The Structure and Dynamics of Ions at Aqueous Interfaces Studied via Atomic Force Microscopy

Abstract

The organisation and kinetics of charges at solid and soft interfaces play a central role in biological signalling processes and are vital for energy storage technologies as well as our understanding of heterogeneous catalysis. At the molecular-scale, such interfacial behaviour remains stubbornly difficult to characterise, due to the short-ranged interactions between ions, their aqueous solvent and surface groups. Thus, continuum-scale models quickly break down, especially close to the interface and with high charge densities.

This thesis addresses the question of ionic organisation using atomic force microscopy (AFM), which uniquely combines sub-nanometre spatial resolution and the ability to probe relatively long timescales. The use of small oscillation amplitudes allows the topography of the ionic layer to be mapped while simultaneously extracting physical properties from the sample or the interface itself, with time resolution spanning from tens of milliseconds to minutes.

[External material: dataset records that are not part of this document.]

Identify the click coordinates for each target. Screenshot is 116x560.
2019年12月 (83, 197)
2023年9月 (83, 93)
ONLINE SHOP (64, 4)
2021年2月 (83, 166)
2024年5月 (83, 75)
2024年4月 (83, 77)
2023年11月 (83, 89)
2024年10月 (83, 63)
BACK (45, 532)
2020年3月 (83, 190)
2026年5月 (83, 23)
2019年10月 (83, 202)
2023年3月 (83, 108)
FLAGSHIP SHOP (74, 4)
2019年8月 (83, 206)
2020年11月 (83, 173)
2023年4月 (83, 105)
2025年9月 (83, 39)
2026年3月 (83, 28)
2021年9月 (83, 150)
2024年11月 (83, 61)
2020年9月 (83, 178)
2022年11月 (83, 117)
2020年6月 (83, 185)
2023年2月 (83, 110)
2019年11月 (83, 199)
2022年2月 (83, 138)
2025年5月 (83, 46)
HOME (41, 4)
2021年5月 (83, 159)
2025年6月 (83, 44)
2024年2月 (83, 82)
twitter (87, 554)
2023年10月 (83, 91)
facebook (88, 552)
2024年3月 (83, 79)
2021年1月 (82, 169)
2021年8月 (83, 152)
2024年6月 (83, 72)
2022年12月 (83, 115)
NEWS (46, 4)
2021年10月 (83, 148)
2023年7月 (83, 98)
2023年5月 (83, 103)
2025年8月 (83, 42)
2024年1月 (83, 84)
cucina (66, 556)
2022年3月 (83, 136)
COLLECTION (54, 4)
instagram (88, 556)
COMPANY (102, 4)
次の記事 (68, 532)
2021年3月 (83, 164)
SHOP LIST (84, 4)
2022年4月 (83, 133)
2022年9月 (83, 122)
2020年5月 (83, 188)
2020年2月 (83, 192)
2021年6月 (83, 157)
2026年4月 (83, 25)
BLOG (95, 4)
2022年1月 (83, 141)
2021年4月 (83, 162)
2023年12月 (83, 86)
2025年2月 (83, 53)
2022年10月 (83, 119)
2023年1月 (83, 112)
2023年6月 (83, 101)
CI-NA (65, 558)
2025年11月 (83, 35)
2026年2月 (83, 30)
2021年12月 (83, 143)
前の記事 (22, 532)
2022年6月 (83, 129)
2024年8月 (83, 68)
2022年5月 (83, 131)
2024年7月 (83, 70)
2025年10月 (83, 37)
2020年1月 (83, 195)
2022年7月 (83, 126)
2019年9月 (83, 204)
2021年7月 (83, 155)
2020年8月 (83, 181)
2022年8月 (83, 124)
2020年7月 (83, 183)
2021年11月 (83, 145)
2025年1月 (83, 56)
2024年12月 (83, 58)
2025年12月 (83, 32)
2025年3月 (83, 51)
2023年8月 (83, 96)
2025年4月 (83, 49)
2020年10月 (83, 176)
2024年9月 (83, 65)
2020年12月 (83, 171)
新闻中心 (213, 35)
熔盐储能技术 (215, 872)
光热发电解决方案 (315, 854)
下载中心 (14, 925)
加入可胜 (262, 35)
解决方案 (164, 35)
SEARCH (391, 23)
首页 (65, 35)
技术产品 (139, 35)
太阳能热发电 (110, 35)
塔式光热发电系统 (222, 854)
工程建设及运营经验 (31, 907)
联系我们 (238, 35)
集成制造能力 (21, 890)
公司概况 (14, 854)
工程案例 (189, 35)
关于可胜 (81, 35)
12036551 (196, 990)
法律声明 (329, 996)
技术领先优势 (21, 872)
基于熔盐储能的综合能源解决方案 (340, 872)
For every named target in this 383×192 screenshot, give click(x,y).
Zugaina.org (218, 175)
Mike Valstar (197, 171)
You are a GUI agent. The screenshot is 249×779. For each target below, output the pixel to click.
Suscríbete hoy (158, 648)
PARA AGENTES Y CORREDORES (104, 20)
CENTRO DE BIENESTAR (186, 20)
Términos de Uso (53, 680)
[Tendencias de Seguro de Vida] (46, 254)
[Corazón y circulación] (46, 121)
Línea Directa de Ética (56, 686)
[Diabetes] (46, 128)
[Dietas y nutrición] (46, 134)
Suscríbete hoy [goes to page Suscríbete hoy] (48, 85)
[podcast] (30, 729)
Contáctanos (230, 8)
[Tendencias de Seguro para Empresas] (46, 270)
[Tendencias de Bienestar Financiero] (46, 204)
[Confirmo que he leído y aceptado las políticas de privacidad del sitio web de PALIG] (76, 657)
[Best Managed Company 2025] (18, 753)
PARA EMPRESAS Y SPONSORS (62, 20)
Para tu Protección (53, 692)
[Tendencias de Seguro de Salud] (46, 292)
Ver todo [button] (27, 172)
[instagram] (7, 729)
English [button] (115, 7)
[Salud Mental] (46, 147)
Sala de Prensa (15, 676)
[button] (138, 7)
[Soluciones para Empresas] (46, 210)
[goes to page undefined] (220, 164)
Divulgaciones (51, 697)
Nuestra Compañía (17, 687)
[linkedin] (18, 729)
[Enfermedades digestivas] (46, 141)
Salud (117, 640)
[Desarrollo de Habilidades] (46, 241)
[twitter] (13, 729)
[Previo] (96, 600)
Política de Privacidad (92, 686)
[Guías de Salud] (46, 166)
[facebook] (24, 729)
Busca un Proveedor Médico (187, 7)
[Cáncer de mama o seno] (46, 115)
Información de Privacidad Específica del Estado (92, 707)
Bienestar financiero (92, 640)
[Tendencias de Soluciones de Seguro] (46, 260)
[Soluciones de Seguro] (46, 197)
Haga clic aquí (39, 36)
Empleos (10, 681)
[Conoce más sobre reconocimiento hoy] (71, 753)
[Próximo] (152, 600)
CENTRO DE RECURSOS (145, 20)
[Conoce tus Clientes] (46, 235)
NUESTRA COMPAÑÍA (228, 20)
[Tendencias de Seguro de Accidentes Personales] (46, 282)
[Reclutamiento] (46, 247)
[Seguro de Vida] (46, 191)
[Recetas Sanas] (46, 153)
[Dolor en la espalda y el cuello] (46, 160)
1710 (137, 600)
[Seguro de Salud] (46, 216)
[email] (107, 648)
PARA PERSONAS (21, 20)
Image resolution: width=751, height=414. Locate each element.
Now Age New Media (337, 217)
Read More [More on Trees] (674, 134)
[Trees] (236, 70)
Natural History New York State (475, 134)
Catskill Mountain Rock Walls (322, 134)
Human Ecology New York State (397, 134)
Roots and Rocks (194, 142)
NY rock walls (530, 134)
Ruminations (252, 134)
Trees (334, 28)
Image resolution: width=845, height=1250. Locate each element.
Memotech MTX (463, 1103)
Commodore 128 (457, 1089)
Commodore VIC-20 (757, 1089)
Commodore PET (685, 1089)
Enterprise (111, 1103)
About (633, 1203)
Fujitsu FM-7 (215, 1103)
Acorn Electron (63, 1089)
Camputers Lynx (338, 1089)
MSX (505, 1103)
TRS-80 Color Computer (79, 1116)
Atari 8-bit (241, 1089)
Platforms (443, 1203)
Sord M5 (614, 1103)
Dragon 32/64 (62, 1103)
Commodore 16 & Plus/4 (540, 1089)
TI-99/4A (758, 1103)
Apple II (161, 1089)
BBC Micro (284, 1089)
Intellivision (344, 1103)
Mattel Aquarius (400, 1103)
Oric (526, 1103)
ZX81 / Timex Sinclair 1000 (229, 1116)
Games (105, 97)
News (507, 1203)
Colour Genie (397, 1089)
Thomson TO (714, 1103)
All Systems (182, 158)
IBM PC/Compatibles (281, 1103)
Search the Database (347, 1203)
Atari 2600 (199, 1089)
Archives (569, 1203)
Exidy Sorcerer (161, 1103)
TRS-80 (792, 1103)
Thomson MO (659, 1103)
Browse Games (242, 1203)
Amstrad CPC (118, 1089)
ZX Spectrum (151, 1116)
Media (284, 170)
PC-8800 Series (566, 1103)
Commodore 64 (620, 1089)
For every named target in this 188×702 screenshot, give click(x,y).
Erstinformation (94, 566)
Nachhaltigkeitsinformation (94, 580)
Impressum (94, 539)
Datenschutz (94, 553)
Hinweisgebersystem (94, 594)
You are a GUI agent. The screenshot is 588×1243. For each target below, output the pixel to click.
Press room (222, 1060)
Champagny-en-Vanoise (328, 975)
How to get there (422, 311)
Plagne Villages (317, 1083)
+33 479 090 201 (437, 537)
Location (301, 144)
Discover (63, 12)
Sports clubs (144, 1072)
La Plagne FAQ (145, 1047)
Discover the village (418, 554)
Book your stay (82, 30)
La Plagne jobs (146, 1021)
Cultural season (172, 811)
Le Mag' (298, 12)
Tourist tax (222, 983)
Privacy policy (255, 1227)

The structure of ions at hydrophilic interfaces is shown to be delicately sensitive to the charges’ molecular structure (in the case of larger buffering agents) and their charge density (for simple alkali cations). Specifically, the cations’ interactions with a model lipid membrane and the waters around it lead to an attractive correlation energy which generates nanoscale networks that evolve over the course of many seconds. These ionic structures directly reduce the effective stiffness of the lipids, providing a mechanism for the spontaneous control of membranes’ mechanical properties.

These ionic networks are significant in the case of confined fluids and provide an efficient means of lubrication even under high pressures in sub-nanometre gaps. When sheared, such fluid films are revealed to be non-Newtonian, with dynamics that depend on the velocity and lengthscale of the motion. The results highlight the greatly damped kinetics of ions and water molecules at interfaces, and shed light on the mechanisms behind their transport through and along biomolecules.